Influence Redux

            Here’s a thought that hit me again recently – in order to know what I should be aiming for, maybe it’s best to look at who my heroes are. Anyone I’ve discovered and tried to emulate is almost by default doing what I want to do, even if I don’t know that’s what I want. On the other hand, not having a hero doing the things I ‘think’ I should be doing, should make me question that choice.

            For instance, in theatre, I’m drawn to William Shakespeare and G B Shaw, not necessarily Richard Burton or Alec Guinness. While I enjoy the two actors’ performances and wish to emulate their work, I’m far more interested in writing great plays.

            I know the names and works of a couple of dozen authors and a nearly equal number of artists – I can’t claim to know the names and work of more than a handful of architects or engineers. I neither know nor care about the names and stories of entrepreneurs or businessmen. Even the space explorers, the original astronauts, no longer inspire me. They were once my heroes – now, less so. The names of people I would consider to be my heroes are few:

            Leonardo da Vinci – the Renaissance Man. Artist, scientist, engineer, futurist. A man far ahead of his time.

            William Shakespeare – writer, actor, director, entrepreneur. He changed the very fabric of not just drama, but the English language.

            Benjamin Franklin – scientist, writer, entrepreneur, politician. The original American genius, and, I would argue – the true Father of Our Country.

            Ludwig von Beethoven – musician, composer, businessman. A man of towering passions.

            C.S. Lewis – writer, teacher, Christian apologist, logician. A great-spirited man who could write children’s books as well as heavy theological essays.

            Richard Feynman – scientist, writer, raconteur, artist. The guy who finally made scientists ‘cool’ to the younger set.

            I note that the terms ‘scientist’(3), ‘writer’(4), ‘artist’(2) and ‘entrepreneur’(3?) show up more than any other in the list. It should come as no surprise that I lean heavily into these areas. Beethoven is the odd man out, but I keep him in the list because his music speaks strongly to me. I have gone into great detail about these and others I would consider ‘icons’ in my previous blog ‘My Influences’ – see more there.

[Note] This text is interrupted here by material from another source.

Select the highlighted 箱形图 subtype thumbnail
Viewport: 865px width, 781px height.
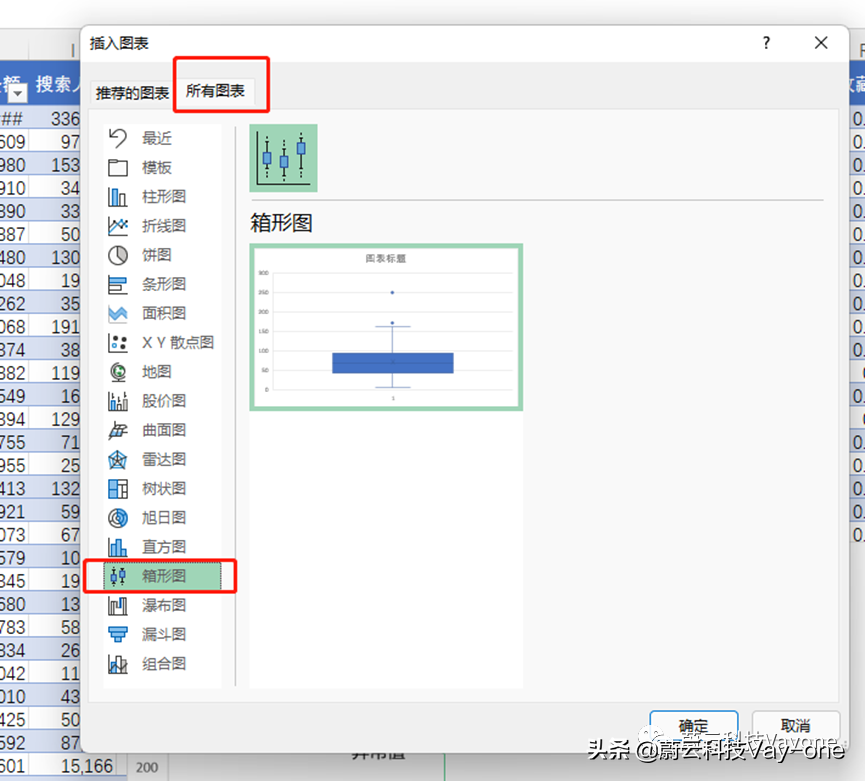[283, 157]
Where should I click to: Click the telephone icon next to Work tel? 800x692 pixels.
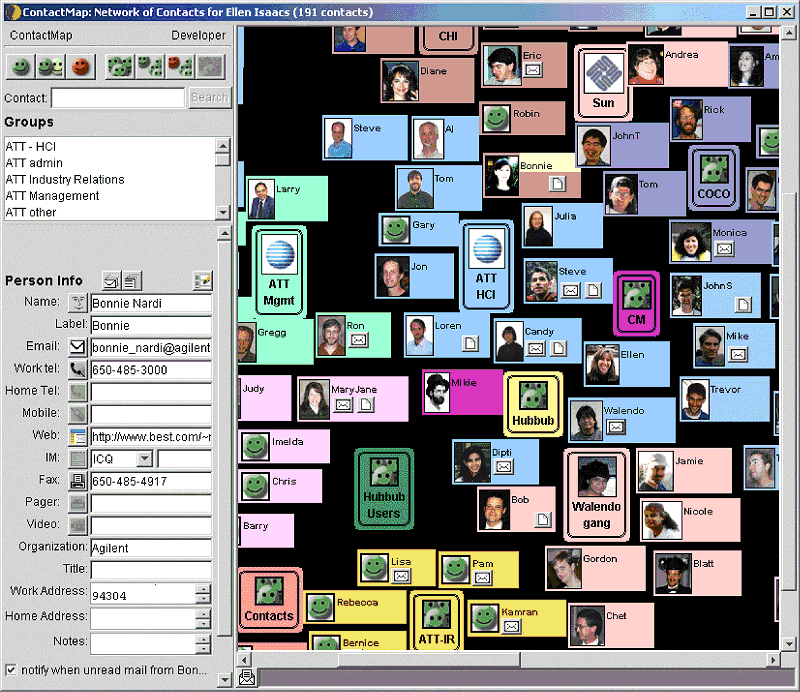tap(78, 370)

            I’m not actually trying to reinforce earlier conclusions I have made about my life choices, though I may have inadvertently started out that way. Instead, I’m trying to see if there are any other, less obvious, conclusions I can draw from the data. What can we say about these men that I have not explored before?

            Of all these men, only two – da Vinci and Beethoven – were unmarried. Of all of them only two – da Vinci (again) and Lewis – were not ‘ladies’ men’, i.e. had more than one female partner. Leonardo is thought to have been gay, and Lewis was a confirmed bachelor until 50.

            All these men (possibly not Shakespeare) were well known as geniuses in their lifetimes. Each man handled this knowledge differently, but they all started out being pretty arrogant. Each of them (except possibly Beethoven) became humbler with age.

            I don’t know yet. Each of these men had wildly different personalities, lived largely in different time periods under different societal conditions and had different expectations. Some had an easy road to recognition; others were not lauded for their achievements until after death. All of them, by the definition of genius, were completely immersed in their ‘work’, to the exclusion of much else in their lives. Of all these men, only Franklin could be said to be moderately wealthy. Only one Nobel prize in the bunch – Feynman. Maximum number of children: 0 or 1 each. No conclusions. So, what am I after, here?

            I think, maybe, what I’m looking for really is some form of reassurance. I know that my future is to be a writer. I feel confident in my choice of career. I just don’t always feel certain about my abilities, my creativity or my reception. Frankly, I’m feeling kinda shaky right now.

            I have remarked elsewhere that it feels weird to me to be uncertain about my writing career, when I have been so certain (in the past) concerning subjects that I had no real knowledge in. I could hold forth for days on subjects I’d barely heard of – still can, occasionally. As a model of the Dunning-Krueger Effect, this rings absolutely true to form. I suppose that uncertainty is a good sign, but it’s still nerve-wracking. I no longer have any doubt in my mind that I should be pursuing a writing career – and probably always should have – I just doubt how good I am. From what I read from other writers, that is also a good sign. Makes good sense from an objective viewpoint but feels strange in the middle of it.

            Another thing that strikes me is that none of my heroes (even da Vinci) could have had any clue that their ideas and work would become so important. They may have recognized in the moment that what they were doing was somehow ‘good’ or ‘right’, but broad importance is something that only others can determine – sometimes many, many years later. Even I know when something I have written is ‘pretty good’, and I’m getting the impression that that is all I ever can know.

            So, getting the jitters is normal. I have to believe that my heroes got them, too. It’s not going to stop me, any more than it stopped them, but I cannot finally know how true or important my work will be for others. This is something I will simply have to learn to live with. Yeah – I think I can do that.